*** Source data
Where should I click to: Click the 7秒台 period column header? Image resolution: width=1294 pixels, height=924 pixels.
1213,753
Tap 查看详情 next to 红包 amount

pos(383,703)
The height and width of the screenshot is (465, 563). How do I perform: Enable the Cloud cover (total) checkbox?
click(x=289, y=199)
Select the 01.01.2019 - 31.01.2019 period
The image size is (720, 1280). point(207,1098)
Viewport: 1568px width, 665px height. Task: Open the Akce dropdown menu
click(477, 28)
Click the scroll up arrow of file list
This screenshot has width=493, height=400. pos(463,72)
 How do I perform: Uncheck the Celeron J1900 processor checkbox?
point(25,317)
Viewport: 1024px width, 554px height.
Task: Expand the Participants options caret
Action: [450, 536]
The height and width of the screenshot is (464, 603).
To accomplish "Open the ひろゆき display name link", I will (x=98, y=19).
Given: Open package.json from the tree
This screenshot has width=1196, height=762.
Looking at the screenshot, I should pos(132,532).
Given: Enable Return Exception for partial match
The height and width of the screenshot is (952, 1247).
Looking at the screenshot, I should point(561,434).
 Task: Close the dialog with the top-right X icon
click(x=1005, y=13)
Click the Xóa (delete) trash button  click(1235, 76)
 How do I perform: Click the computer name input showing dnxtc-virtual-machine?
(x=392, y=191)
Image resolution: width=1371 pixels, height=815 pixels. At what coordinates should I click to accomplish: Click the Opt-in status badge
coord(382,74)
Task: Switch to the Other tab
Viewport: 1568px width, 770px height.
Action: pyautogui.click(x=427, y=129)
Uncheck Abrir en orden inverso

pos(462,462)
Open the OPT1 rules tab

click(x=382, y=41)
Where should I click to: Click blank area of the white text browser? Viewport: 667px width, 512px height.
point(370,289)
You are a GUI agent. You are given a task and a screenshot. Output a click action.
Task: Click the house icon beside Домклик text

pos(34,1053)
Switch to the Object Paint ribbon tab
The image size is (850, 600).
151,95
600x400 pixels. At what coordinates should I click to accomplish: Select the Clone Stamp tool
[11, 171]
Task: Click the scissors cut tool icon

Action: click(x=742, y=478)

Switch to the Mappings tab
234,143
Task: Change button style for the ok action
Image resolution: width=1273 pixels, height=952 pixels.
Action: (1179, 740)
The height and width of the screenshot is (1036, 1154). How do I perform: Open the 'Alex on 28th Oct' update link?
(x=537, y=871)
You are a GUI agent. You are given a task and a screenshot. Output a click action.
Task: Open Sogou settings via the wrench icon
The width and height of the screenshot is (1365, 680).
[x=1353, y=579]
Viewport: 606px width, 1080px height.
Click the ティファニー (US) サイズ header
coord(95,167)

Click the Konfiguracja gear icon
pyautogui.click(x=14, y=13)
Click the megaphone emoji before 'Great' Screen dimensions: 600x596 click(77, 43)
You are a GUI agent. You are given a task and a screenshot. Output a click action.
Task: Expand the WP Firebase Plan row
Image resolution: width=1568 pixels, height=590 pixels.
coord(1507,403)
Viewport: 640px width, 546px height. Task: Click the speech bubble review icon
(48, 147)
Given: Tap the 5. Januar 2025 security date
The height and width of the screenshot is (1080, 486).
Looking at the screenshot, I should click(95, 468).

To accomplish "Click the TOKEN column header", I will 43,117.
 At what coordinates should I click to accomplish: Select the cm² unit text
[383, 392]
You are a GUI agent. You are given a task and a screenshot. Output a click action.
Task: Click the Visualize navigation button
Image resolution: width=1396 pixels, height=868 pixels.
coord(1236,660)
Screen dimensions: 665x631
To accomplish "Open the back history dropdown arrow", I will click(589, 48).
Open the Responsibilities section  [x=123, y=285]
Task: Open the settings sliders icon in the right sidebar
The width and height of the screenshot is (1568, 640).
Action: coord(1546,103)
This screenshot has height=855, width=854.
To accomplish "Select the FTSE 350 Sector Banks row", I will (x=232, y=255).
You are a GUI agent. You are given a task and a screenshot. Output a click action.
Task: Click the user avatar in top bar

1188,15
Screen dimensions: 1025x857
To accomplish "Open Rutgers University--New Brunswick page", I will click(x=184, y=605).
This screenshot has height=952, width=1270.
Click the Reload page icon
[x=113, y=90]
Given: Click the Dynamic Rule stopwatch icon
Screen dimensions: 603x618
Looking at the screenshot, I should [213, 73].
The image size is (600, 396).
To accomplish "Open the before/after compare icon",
******
▶ _Problem statement_: Retype, without changes, the lines from the line holding "The image size is (600, 396)." to the end of the data, both ends included.

▶ _Finished task_:
The image size is (600, 396).
To accomplish "Open the before/after compare icon",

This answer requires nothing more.